Keep an eye on 3.0, but don’t lose sleep over it
WCAG 2.2 remains the current, stable standard and will continue to be required by laws and regulations for the foreseeable future. Check in on 3.0 development every few months so you’re not caught off guard when it does arrive, but your compliance budget belongs on 2.2 for now.
Get a Free Accessibility Audit
Not sure where your site stands? We can help you find out. PriceWeber offers a free accessibility audit to evaluate your site against current WCAG standards and identify what needs attention. We’ll give you a clear picture of your compliance status and a practical path forward.
We’ve been helping regulated businesses in healthcare, financial services, and manufacturing work through these challenges for years. We’d love to help you, too.
KEY TAKEAWAYS
- WCAG 2.2 is the current published standard as of October 2023, adding nine new success criteria focused on cognitive disabilities, motor impairments, and mobile users. It’s backward-compatible with 2.1 and 2.0.
- WCAG 3.0 is still a Working Draft and likely won’t be finalized before 2028 at the earliest. Some experts think it could take until 2030. You don’t need to comply with it yet.

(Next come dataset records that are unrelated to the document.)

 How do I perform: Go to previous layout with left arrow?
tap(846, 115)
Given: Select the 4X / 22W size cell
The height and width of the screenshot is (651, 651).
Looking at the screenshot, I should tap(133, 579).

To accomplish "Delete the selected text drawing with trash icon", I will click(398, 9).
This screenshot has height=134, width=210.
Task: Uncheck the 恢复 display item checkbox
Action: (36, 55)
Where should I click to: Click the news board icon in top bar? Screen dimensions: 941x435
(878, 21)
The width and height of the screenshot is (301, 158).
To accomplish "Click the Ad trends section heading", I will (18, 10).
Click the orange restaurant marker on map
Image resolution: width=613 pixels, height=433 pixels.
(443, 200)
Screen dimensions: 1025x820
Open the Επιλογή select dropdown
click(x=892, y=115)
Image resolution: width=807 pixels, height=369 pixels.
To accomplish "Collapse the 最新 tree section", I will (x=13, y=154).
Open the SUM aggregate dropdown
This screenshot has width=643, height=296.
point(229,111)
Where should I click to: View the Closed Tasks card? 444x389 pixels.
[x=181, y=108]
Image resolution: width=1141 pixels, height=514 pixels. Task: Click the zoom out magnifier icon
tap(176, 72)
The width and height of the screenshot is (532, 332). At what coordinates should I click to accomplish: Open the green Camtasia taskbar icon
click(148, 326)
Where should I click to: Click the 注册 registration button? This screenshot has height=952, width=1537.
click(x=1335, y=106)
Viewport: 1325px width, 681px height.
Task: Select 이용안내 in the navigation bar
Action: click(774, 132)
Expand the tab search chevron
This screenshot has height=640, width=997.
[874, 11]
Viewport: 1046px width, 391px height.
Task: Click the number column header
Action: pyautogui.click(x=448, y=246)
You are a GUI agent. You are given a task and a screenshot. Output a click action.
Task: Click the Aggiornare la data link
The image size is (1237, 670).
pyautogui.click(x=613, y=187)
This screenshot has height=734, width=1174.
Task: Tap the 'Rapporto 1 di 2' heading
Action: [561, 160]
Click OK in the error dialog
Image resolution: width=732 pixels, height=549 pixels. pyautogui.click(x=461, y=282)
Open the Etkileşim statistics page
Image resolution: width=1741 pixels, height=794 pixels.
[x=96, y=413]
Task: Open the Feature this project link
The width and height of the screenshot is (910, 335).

- The 3.0 scoring model will replace the pass/fail A/AA/AAA system with a graduated Bronze/Silver/Gold approach that better reflects real-world accessibility.
- WCAG 3.0 will cover far more than websites, including native apps, wearables, IoT devices, and virtual and augmented reality environments.
- Organizations should focus their compliance efforts on WCAG 2.2 AA right now. The work you do today builds a strong foundation for meeting 3.0 when it arrives.
- Cognitive accessibility is the biggest gap for most organizations. Even before 3.0 formalizes the requirements, improving plain language, consistent navigation, and clear help resources will serve your users and reduce your risk.